Cuando terminamos de cenar son casi las doce. Los más pequeños están
reventados y se van quedando dormidos en brazos mientras bajamos rápido hacia
la costa en el autobús. S., mi hija mayor quiere ir a conocer la famosa
discoteca Mandala. Mandala es el nombre que se le da a las diferentes
representaciones simbólicas originarias del budismo y el hinduismo. Una especie de dibujo geométrico de cierta
complejidad. Nos bajamos los dos solos (J. mi mujer ha de cuidar a E., la
pequeña) y después de caminar un rato llegamos a la entrada, a un control en el
que debemos pasar una especie de examen como en los aeropuertos. Hay varios
tipos vestidos con camisa blanca, pantalón negro y un pinganillo en la oreja.
Dicen que son todos búlgaros especializados en proteger propiedades. Una chica
alta, guapísima y simpática nos explica qué debemos hacer para entrar:
básicamente pagar; quince euros cada uno porque todavía es temprano. Cuando lo
hacemos nos quedamos con la boca abierta. Es como haber entrado en un templo
oriental. Un templo del ocio donde a quien se venera es a los demás y a la
posibilidad de “mezclarse”. Hay salas por todas partes, maderas exóticas
talladas, árboles-esculturas y lámparas de colores, cojines en sofás antiguos,
cortinas de terciopelo, muebles estilo colonial, cristales y espejos que hacen
que el ambiente esté envuelto en un halo de misterio. Al bajar por las escaleras
vemos más recovecos, pasillos que parecen conducir a sitios ocultos. Abajo
llegamos a lo que parece ser la parte principal: la gran sala. Un poco más allá
una piscina de la que emerge un grifo achatado del que sale un chorro de agua. Hay
sobre todo jóvenes bronceados, muchos y muchas arrebatadoramente atractivas.

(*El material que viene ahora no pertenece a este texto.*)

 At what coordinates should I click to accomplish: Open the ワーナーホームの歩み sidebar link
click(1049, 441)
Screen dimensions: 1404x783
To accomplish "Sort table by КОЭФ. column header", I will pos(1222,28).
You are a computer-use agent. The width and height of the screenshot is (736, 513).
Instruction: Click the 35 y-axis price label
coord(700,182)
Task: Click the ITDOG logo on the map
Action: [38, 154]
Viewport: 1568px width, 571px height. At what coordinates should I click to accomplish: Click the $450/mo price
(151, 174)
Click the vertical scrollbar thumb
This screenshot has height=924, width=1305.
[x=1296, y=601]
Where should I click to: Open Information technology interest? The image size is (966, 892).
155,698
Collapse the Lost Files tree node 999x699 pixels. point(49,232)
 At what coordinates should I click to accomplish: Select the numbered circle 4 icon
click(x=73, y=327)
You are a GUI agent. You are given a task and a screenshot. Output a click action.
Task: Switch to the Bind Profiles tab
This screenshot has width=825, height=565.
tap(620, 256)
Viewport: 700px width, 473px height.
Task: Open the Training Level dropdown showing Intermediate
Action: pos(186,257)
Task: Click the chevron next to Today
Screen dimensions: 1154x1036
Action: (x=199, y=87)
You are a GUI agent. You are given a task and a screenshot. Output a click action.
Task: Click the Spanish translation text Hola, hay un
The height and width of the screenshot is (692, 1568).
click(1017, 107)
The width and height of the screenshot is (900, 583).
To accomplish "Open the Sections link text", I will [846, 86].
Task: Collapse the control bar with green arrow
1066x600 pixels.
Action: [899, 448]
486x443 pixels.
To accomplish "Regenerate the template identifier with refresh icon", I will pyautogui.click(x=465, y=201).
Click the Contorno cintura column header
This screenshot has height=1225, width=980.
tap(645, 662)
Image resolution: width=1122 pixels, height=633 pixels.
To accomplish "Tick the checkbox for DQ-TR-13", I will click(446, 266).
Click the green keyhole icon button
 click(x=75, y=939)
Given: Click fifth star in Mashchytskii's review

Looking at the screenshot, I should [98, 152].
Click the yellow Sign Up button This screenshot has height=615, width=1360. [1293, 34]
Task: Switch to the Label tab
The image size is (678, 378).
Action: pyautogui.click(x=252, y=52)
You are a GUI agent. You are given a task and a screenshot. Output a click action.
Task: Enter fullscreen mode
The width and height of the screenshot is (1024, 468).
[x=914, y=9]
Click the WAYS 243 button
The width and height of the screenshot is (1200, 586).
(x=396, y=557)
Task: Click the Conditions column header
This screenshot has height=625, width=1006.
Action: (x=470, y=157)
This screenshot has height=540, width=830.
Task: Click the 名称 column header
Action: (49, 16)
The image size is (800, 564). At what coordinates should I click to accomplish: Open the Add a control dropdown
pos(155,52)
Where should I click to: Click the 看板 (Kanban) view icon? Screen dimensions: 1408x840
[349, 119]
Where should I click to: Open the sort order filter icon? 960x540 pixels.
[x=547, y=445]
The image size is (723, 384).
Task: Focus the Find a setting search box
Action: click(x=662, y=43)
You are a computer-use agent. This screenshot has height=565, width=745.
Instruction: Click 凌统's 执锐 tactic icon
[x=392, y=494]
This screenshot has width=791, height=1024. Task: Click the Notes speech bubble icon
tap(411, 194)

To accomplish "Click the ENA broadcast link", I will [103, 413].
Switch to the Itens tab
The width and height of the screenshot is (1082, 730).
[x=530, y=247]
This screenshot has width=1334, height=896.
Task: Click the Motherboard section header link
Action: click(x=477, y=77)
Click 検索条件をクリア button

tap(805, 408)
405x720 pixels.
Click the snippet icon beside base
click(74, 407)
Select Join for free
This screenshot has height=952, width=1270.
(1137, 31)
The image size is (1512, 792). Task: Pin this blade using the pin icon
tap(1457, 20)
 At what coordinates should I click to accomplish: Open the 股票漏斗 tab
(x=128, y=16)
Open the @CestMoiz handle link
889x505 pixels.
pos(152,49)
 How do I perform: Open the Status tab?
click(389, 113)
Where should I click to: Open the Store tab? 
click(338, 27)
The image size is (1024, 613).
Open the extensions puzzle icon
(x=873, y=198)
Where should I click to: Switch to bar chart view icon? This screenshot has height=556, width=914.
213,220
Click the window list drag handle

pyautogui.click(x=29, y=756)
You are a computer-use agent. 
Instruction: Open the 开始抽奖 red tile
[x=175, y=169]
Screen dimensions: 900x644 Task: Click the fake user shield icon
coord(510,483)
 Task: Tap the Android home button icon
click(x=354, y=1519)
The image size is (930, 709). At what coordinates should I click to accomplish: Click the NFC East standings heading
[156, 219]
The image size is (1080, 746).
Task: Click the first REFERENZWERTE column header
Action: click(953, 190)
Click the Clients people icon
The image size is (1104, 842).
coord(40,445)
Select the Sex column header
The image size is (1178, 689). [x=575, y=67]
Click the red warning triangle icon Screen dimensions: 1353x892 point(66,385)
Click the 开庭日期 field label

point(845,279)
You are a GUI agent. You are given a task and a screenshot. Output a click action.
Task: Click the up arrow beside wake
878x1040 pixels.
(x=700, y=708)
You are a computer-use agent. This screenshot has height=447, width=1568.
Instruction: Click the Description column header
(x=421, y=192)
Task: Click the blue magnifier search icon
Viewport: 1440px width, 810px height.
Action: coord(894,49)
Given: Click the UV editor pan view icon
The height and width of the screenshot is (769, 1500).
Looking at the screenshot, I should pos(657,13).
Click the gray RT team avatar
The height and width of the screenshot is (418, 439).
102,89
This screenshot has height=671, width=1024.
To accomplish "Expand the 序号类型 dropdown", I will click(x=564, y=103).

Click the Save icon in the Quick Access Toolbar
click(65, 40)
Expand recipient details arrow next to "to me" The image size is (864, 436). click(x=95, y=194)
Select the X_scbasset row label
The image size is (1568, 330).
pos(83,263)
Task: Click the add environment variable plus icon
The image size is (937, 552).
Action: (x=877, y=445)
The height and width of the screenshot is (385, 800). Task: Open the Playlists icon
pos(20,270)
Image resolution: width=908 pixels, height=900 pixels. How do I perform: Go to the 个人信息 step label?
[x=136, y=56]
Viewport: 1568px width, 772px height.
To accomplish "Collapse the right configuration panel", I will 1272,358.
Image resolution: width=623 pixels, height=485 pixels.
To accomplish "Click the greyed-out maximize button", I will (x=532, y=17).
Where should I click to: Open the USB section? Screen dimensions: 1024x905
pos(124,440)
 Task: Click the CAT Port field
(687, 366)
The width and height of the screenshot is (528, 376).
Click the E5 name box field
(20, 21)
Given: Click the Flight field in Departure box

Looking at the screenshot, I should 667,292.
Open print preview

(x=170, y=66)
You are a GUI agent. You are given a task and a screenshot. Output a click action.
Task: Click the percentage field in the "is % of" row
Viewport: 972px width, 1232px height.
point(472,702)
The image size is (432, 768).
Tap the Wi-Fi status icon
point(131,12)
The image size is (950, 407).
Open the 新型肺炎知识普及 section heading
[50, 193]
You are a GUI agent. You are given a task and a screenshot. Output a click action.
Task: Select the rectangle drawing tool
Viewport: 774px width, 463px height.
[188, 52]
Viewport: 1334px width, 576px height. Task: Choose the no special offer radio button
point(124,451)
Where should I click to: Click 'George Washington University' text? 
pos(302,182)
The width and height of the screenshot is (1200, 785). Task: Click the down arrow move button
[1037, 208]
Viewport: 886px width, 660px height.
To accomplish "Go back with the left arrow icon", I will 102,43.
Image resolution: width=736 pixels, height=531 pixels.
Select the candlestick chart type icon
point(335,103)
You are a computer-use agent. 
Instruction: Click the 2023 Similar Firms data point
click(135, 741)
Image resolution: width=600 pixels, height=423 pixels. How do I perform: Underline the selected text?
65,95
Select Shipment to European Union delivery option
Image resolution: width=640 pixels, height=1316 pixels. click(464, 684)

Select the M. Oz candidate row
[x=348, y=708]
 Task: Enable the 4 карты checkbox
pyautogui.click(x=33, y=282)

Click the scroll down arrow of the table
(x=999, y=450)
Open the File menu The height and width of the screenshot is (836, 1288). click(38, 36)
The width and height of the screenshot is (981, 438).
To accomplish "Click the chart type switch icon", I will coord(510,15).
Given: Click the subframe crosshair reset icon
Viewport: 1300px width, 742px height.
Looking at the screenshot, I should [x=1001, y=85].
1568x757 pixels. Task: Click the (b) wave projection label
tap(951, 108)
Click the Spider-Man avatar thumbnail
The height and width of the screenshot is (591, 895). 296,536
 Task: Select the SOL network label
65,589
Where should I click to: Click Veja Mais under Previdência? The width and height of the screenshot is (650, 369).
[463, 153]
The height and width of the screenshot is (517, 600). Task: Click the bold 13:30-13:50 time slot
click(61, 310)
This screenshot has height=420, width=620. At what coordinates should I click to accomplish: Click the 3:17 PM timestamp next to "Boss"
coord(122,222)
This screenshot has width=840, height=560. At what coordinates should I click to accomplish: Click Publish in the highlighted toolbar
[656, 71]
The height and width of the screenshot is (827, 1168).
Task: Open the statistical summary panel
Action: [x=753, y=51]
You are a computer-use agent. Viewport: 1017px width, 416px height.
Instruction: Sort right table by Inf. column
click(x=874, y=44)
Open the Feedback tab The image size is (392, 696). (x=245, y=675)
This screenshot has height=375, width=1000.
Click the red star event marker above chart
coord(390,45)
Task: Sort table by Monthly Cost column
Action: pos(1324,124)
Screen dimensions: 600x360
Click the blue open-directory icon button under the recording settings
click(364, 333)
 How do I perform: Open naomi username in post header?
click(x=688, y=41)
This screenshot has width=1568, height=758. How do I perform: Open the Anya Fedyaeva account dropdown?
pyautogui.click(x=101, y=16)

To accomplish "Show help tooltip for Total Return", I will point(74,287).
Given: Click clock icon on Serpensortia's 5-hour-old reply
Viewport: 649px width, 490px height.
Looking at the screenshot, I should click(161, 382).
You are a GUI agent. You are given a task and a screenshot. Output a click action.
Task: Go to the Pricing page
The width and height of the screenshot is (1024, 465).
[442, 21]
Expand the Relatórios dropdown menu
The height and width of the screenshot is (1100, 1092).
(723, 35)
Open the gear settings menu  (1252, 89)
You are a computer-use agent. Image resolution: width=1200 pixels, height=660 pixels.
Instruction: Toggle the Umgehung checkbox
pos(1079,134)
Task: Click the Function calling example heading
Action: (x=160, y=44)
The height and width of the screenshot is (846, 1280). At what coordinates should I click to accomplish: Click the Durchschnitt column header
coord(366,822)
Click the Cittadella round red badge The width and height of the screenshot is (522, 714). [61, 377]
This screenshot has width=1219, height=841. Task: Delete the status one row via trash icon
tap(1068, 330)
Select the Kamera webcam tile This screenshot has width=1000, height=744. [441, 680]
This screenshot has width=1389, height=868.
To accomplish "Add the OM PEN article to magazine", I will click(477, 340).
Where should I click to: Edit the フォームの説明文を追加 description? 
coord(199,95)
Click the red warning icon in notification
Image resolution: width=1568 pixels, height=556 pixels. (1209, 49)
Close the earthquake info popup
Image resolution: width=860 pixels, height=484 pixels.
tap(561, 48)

Seguimos hasta casi la orilla del mar. Hay altísimas palmeras artificiales, más
lámparas, sitios en donde cenar, rincones VIP donde estar casi en una intimidad
completa. Al camarero que nos prepara los mojitos le pregunto cómo subir a la
parte de arriba, que es como la cubierta de los cruceros. Me dice que son zonas
reservadas para gente importante. Podemos ver a muchachas bellísimas asomadas.
Es algo parecido a estar soñando. Pedimos unos mojitos y al rato nos vamos a la
zona donde ponen música latina. Bailamos una salsa y la gente nos hace un hueco
observándonos. Debo ser la persona de más edad de las dos mil que puede haber
dentro a las dos de la mañana. Cuando terminamos algunos nos aplauden. Una
chica que había estado mirándonos se pone a bailar conmigo un merengue, el
baile más fácil de bailar porque tiene la cadencia del caminar. Es de Valencia
de treinta y un años, me confesó, y la mar de simpática. A mi hija también la
sacaron a bailar otros chicos y le preguntaban cómo era que estaba con un tipo
tan, digamos, mayor. El que se enteraran que era en realidad su padre relajaba
bastante el ambiente. A mi edad los problemas de tener complejos van
desapareciendo. No me importa lo que piensen los demás pero uno se va dando
cuenta que en cada vez más sitios se está más de más. Cuánto daría por volver a
ser más joven –aunque no tanto como ellos- conservando el espíritu que tengo
ahora.
Cuando salimos, a las tres de la mañana, la cola para entrar es aún
mayor. Y ríos de jóvenes vienen por el arcén de la carretera invadiendo todos
los sitios de copas.
Lo más positivo de la noche es haberle preguntado a mi hija si lo había
pasado bien y que me contestara que sí.